Für seine Analyse hat Kyu-Hyun Chae die genauen Bahnen von 26.500 Doppelsternen auf weiten Umlaufbahnen untersucht, die nicht weiter als 650 Lichtjahre (200 Parsec) von der Erde entfernt sind. Zusammengetragen wurden die Daten vom revolutionären Weltraumteleskop Gaia der ESA. Dank der enorm präzisen Messungen zu deren Bahnen konnte er demnach ermitteln, dass die Beobachtungen von den Vorhersagen Isaac Newtons und Albert Einsteins abzuweichen beginnen, wenn ihre Beschleunigung unter 10−10.15 m/s2 liegt – je geringer die Beschleunigung, desto größer die Abweichung. Die Signifikanz sei sehr hoch und erreiche das konventionelle Kriterium von "5 Sigma", schreibt er noch.

Weil die ermittelte Beschleunigung oberhalb der ermittelten Grenze sehr gut zu den Vorhersagen der klassischen Theorien zur Gravitation passen, sei die Abweichung darunter ein Rätsel, erklärt die Sejong-Universität in Seoul. Spannend sei nun aber, dass dieser Zusammenbruch vor 40 Jahren von dem theoretischen Physiker Mordehai Milgrom vorhergesagt wurde. Eine auf dessen Theoriegerüst namens MOND (modifizierte newtonsche Dynamik) aufbauende Theorie namens AQUAL ("A QUAdratic Lagrangian") habe sogar den jetzt ermittelten Faktor der Abweichung korrekt vorhergesagt. Der setze gleichzeitig aber die Existenz eines nur durch MOND prognostizierten Effekts voraus, was noch stärker für das neue und gegen die alten Modelle spreche.
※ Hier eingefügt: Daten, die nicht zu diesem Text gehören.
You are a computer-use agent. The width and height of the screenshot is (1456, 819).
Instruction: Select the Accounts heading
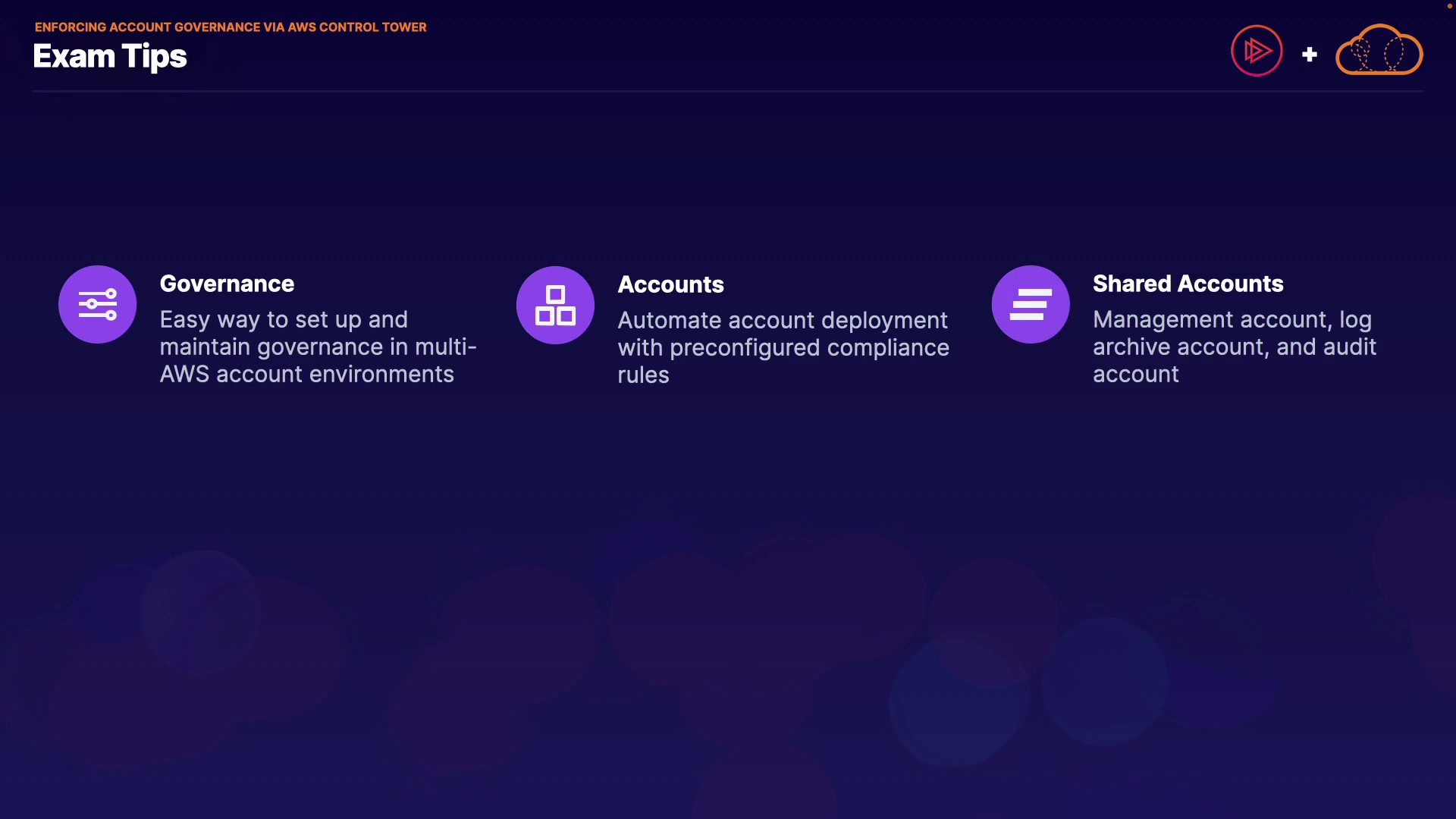[x=670, y=284]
Für Kyu-Hyun Chae scheint es unmöglich, dass eine unbekannte systemische Anomalie für den ermittelten Zusammenbruch im Einklang mit einer anderen Theorie verantwortlich ist. Er habe alle Möglichkeiten in dem "eher langen Forschungsartikel" erörtert, schreibt er. Der wurde jetzt im Fachmagazin The Astrophysical Journal veröffentlicht. Deswegen geht er davon aus, dass die Ergebnisse bestätigt und mit besseren Daten weiter verfeinert werden. Das hätte aber weitreichende Konsequenzen für eine Reihe von Forschungsdisziplinen, nicht zuletzt, weil damit wohl das Theoriegebäude der sogenannten Dunklen Materie einstürzen würde. Angesichts dessen werden die Anforderungen an diese Prüfung besonders hoch sein.

Die Arbeit erinnert an die Vermessung der Merkurbahn. Dabei war im 19. Jahrhundert ermittelt worden, dass die Umlaufbahn des innersten Planeten im Sonnensystem nicht vollständig mit den Formeln von Isaac Newton in Einklang gebracht werden konnten. Erst Albert Einsteins Allgemeine Relativitätstheorie lieferte Ergebnisse, die mit den Messungen übereinstimmten. In Seoul hält man nun eine neue solche Revolution für möglich. Kollegen bestätigen Kyu-Hyun Chae, dass seine Resultate robust seien und die Daten "zwingend" darauf hindeuten, dass die Gravitation nach Milgrom und nicht nach Newton funktioniert. "Die Auswirkungen auf die gesamte Astrophysik sind immens", zitiert die Universität etwa Pavel Kroupa von der Universität Bonn.